Un DGS sans média ferait silencieusement son travail, totalement fixé sur une approche systémique d’un risque sanitaire. Il donnerait au ministre les bases scientifiques et administratives de sa communication. Périodiquement, une information millimétrée serait produite : exposé, questions, réponses. Impossible et dangereux !! Quand l’information initiale des médias débute, le bruit monte et devient assourdissant. Aujourd’hui il est même des milliers de fois supérieur à ce que j’ai connu par l’intervention des réseaux sociaux. Dans une course vers la moindre information nouvelle qui mette en valeur leur employeur, les médias mettent le DGS sous pression au risque de bloquer sa réflexion. A l’inverse d’ailleurs, les journalistes sont pour le DGS des lanceurs d’alerte précieux qui peuvent enrichir d’un point de vue totalement nouveau le travail de synthèse que mène LA DGS avec en liaison avec la DGOS (Direction Générale de l’Offre de Soins), les ARS (Agences Régionales de Santé) qui ont remplacé les administrations régionales et départementales antérieures et sans doute, depuis 1998, avec les Agences. Les difficultés sont générées par ceux et celles qui, en crise, trouvent des opportunités de mettre en avant leur cause ou leur personne. Tout le monde s’en mêle, on ne peut plus penser. Vos certitudes et vos idéaux vacillent. Et je vous parle de ce qu’il y avait à la fin du XXe siècle…
Il faut une information scientifique de tous, objective, transparente, claire, simple et pédagogique de façon à ce que toute la population puisse comprendre les enjeux. Certains journalistes (télévision, radio ou presse) sont de bien meilleurs pédagogues que les professeurs pour le faire. l’information scientifique est un art difficile : les gens qui écoutent veulent des certitudes, alors que la science ne fait que déplacer des incertitudes. Ils ont des biais d’écoute qui leur font sélectionner ce qui leur convient le mieux, entre anxiété, précaution, insouciance ou irresponsabilité
Vous avez écrit que la recherche de profits est un des facteurs de risques pour la santé publique. Mais encore ?

Données fournies:
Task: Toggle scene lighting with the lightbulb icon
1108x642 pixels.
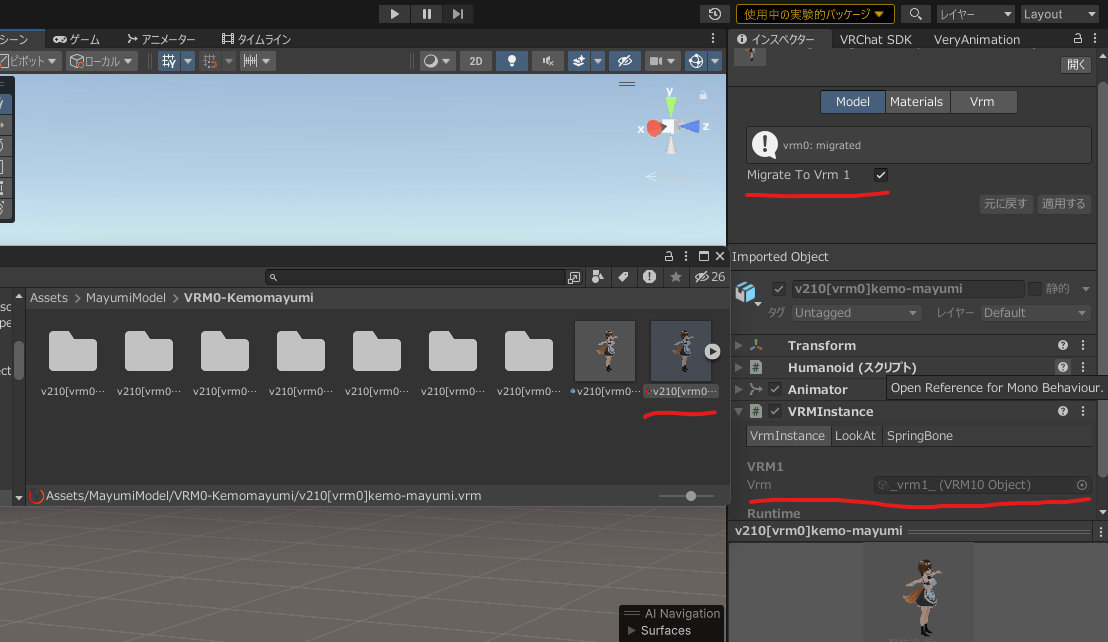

Consigne 1:
Résumez en deux phrases l'extrait sur le DGS et les médias.
Consigne 2:
Prolongez l'extrait sur le DGS et les médias à partir de la question sur la recherche de profits qui le termine.

Réponse 1:
Sans médias, le DGS pourrait travailler en silence sur une approche systémique du risque sanitaire, mais le bruit médiatique, amplifié aujourd'hui par les réseaux sociaux, le met sous pression, même si les journalistes sont aussi pour lui de précieux lanceurs d'alerte. Il faut donc une information scientifique objective, claire et pédagogique pour toute la population, un art difficile puisque le public veut des certitudes alors que la science ne fait que déplacer des incertitudes.

Réponse 2:
Un monde dont l’activité se mesure par la croissance économique est prêt à tout sacrifier pour elle, même la santé des gens
Estimez-vous que vous avez-vous pu infléchir le cours des crises sanitaires que vous avez affrontées ?
Eviter une crise sanitaire, c’est n’entendre parler de rien. L’évitement d’une crise sanitaire, c’est un train à l’heure (99%) et subir une crise sanitaire, c’est un train en retard. On ne connaitra jamais la première. Avec mes équipes, avec mes collègues, j’ai pu éviter que mon ministre, Bernard Kouchner, n’ait des ennuis avec le Viagra et les vues divergentes que tous avaient sur les indications, les risques, les coûts grâce au groupe de travail multidisciplinaire animé par un chercheur de sciences sociales sur la sexualité, monsieur Giami. Par contre, le dossier longuement et soigneusement préparé sur les relations entre vaccinations contre l’hépatite B et sclérose en plaques n’a pas échappé à une désastreuse controverse toutes les études ayant exclu la causalité de la vaccination contre l’hépatite B étant exclue. Ce n’est que vingt ans plus tard, que la commission menée par Alain Fischer pour les ministres Mmes Touraine et Buzyn a réussi à faire accepter que les individus et la société soient protégés par des vaccinations, rendues obligatoires.